# REQUIRED WORK
When a line of the entries contains "will", please list that line.

# Stored data entries
###
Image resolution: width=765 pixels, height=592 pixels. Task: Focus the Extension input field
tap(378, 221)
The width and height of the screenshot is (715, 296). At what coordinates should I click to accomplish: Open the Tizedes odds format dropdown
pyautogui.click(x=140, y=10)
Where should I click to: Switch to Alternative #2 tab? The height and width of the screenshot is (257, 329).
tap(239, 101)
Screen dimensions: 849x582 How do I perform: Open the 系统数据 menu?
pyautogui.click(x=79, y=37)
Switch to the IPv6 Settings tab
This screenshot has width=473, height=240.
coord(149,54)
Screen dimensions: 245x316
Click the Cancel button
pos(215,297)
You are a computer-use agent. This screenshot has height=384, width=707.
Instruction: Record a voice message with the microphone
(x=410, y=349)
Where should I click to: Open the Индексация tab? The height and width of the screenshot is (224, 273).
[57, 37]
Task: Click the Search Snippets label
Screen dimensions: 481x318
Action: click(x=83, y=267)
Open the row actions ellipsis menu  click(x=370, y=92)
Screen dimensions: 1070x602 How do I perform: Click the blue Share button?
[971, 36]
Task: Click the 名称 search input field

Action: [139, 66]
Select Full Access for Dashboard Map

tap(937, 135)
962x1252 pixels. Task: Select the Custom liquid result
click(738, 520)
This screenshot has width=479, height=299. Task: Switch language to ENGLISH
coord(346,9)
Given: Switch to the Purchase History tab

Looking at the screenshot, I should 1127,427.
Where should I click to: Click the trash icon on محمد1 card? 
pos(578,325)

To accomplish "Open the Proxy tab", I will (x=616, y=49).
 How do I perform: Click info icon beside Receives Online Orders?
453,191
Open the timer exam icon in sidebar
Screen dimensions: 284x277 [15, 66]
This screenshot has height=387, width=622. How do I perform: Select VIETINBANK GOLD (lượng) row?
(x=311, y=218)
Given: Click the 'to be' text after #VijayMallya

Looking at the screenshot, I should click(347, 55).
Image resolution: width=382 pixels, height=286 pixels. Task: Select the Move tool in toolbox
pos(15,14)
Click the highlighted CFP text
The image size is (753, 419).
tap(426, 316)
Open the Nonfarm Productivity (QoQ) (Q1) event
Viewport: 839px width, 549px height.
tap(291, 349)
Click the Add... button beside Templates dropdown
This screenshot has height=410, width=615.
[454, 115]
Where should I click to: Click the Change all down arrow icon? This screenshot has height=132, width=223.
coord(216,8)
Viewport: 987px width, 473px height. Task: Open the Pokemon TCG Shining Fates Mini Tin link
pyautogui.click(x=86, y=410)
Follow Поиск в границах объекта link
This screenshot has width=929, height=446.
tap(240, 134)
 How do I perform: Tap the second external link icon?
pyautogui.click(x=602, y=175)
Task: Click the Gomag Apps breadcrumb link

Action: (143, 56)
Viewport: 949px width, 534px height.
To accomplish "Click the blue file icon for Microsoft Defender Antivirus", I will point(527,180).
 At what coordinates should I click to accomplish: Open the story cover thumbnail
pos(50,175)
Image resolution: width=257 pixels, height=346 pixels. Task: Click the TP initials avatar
###
# THE COMPLETED TASK
To accomplish "Open the Proxy tab", I will (x=616, y=49).
To accomplish "Click the blue file icon for Microsoft Defender Antivirus", I will point(527,180).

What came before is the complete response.